Copy the records below, swapping every occurrence of "GUI agent" for "GUI assistant" and leaving everything else unchanged.

Data records
++++

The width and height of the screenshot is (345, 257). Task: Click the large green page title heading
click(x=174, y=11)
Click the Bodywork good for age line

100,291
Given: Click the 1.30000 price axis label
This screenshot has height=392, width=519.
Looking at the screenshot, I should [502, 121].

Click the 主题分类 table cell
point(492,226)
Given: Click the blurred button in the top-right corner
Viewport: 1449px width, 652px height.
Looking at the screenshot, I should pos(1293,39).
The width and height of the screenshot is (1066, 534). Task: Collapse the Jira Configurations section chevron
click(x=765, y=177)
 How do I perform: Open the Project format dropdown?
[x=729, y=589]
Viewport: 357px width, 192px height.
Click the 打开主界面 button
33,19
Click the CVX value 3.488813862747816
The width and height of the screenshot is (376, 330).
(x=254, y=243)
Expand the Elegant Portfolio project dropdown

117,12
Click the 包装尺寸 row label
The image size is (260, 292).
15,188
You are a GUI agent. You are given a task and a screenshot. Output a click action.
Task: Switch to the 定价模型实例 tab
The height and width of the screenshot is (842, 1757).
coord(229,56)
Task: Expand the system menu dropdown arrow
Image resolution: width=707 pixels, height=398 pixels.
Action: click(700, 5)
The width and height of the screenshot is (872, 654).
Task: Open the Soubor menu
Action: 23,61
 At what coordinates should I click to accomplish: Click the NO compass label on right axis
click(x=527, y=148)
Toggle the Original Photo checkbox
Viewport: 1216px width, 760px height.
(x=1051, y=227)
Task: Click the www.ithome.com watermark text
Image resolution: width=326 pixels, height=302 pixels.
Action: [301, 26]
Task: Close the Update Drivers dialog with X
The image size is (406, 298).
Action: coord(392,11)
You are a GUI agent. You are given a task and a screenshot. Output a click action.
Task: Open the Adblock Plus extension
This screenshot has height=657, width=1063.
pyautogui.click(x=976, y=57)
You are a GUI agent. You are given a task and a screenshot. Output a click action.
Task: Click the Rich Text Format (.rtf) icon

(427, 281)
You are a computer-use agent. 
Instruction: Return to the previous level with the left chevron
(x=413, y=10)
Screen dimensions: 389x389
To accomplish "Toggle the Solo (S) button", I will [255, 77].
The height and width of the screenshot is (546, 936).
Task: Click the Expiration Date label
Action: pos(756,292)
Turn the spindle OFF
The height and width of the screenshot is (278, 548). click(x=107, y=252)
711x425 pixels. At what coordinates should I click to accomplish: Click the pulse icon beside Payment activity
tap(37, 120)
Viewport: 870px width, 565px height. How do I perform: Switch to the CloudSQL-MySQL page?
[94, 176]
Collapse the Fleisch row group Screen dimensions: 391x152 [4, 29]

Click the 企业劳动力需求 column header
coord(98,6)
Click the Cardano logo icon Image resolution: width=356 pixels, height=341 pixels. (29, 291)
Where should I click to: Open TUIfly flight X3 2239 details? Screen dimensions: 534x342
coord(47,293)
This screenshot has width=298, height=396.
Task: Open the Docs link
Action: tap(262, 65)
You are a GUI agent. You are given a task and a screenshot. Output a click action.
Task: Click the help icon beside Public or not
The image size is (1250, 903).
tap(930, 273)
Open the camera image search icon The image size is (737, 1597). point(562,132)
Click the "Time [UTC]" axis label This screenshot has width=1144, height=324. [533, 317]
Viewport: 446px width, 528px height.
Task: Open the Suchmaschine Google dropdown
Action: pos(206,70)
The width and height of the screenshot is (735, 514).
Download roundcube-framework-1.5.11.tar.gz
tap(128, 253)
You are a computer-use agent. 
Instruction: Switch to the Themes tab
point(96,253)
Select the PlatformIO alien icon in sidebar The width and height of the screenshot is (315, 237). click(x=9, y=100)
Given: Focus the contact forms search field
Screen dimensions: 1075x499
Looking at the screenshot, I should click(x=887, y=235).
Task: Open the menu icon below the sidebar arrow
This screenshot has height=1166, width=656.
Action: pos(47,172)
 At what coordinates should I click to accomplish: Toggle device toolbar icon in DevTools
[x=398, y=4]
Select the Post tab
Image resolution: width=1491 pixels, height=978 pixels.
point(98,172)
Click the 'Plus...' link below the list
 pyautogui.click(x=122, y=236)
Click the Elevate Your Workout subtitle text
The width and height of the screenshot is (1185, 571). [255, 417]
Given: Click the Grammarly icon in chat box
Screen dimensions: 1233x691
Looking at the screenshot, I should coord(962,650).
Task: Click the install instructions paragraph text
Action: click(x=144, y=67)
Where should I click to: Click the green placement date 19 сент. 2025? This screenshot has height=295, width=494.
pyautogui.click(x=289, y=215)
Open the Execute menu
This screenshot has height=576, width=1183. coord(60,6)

++++

§ Result:
The width and height of the screenshot is (345, 257). Task: Click the large green page title heading
click(x=174, y=11)
Click the Bodywork good for age line

100,291
Given: Click the 1.30000 price axis label
This screenshot has height=392, width=519.
Looking at the screenshot, I should [502, 121].

Click the 主题分类 table cell
point(492,226)
Given: Click the blurred button in the top-right corner
Viewport: 1449px width, 652px height.
Looking at the screenshot, I should pos(1293,39).
The width and height of the screenshot is (1066, 534). Task: Collapse the Jira Configurations section chevron
click(x=765, y=177)
 How do I perform: Open the Project format dropdown?
[x=729, y=589]
Viewport: 357px width, 192px height.
Click the 打开主界面 button
33,19
Click the CVX value 3.488813862747816
The width and height of the screenshot is (376, 330).
(x=254, y=243)
Expand the Elegant Portfolio project dropdown

117,12
Click the 包装尺寸 row label
The image size is (260, 292).
15,188
You are a GUI assistant. You are given a task and a screenshot. Output a click action.
Task: Switch to the 定价模型实例 tab
The height and width of the screenshot is (842, 1757).
coord(229,56)
Task: Expand the system menu dropdown arrow
Image resolution: width=707 pixels, height=398 pixels.
Action: click(700, 5)
The width and height of the screenshot is (872, 654).
Task: Open the Soubor menu
Action: 23,61
 At what coordinates should I click to accomplish: Click the NO compass label on right axis
click(x=527, y=148)
Toggle the Original Photo checkbox
Viewport: 1216px width, 760px height.
(x=1051, y=227)
Task: Click the www.ithome.com watermark text
Image resolution: width=326 pixels, height=302 pixels.
Action: [301, 26]
Task: Close the Update Drivers dialog with X
The image size is (406, 298).
Action: coord(392,11)
You are a GUI assistant. You are given a task and a screenshot. Output a click action.
Task: Open the Adblock Plus extension
This screenshot has height=657, width=1063.
pyautogui.click(x=976, y=57)
You are a GUI assistant. You are given a task and a screenshot. Output a click action.
Task: Click the Rich Text Format (.rtf) icon

(427, 281)
You are a computer-use agent. 
Instruction: Return to the previous level with the left chevron
(x=413, y=10)
Screen dimensions: 389x389
To accomplish "Toggle the Solo (S) button", I will [255, 77].
The height and width of the screenshot is (546, 936).
Task: Click the Expiration Date label
Action: pos(756,292)
Turn the spindle OFF
The height and width of the screenshot is (278, 548). click(x=107, y=252)
711x425 pixels. At what coordinates should I click to accomplish: Click the pulse icon beside Payment activity
tap(37, 120)
Viewport: 870px width, 565px height. How do I perform: Switch to the CloudSQL-MySQL page?
[94, 176]
Collapse the Fleisch row group Screen dimensions: 391x152 [4, 29]

Click the 企业劳动力需求 column header
coord(98,6)
Click the Cardano logo icon Image resolution: width=356 pixels, height=341 pixels. (29, 291)
Where should I click to: Open TUIfly flight X3 2239 details? Screen dimensions: 534x342
coord(47,293)
This screenshot has width=298, height=396.
Task: Open the Docs link
Action: tap(262, 65)
You are a GUI assistant. You are given a task and a screenshot. Output a click action.
Task: Click the help icon beside Public or not
The image size is (1250, 903).
tap(930, 273)
Open the camera image search icon The image size is (737, 1597). point(562,132)
Click the "Time [UTC]" axis label This screenshot has width=1144, height=324. [533, 317]
Viewport: 446px width, 528px height.
Task: Open the Suchmaschine Google dropdown
Action: pos(206,70)
The width and height of the screenshot is (735, 514).
Download roundcube-framework-1.5.11.tar.gz
tap(128, 253)
You are a computer-use agent. 
Instruction: Switch to the Themes tab
point(96,253)
Select the PlatformIO alien icon in sidebar The width and height of the screenshot is (315, 237). click(x=9, y=100)
Given: Focus the contact forms search field
Screen dimensions: 1075x499
Looking at the screenshot, I should click(x=887, y=235).
Task: Open the menu icon below the sidebar arrow
This screenshot has height=1166, width=656.
Action: pos(47,172)
 At what coordinates should I click to accomplish: Toggle device toolbar icon in DevTools
[x=398, y=4]
Select the Post tab
Image resolution: width=1491 pixels, height=978 pixels.
point(98,172)
Click the 'Plus...' link below the list
 pyautogui.click(x=122, y=236)
Click the Elevate Your Workout subtitle text
The width and height of the screenshot is (1185, 571). [255, 417]
Given: Click the Grammarly icon in chat box
Screen dimensions: 1233x691
Looking at the screenshot, I should coord(962,650).
Task: Click the install instructions paragraph text
Action: click(x=144, y=67)
Where should I click to: Click the green placement date 19 сент. 2025? This screenshot has height=295, width=494.
pyautogui.click(x=289, y=215)
Open the Execute menu
This screenshot has height=576, width=1183. coord(60,6)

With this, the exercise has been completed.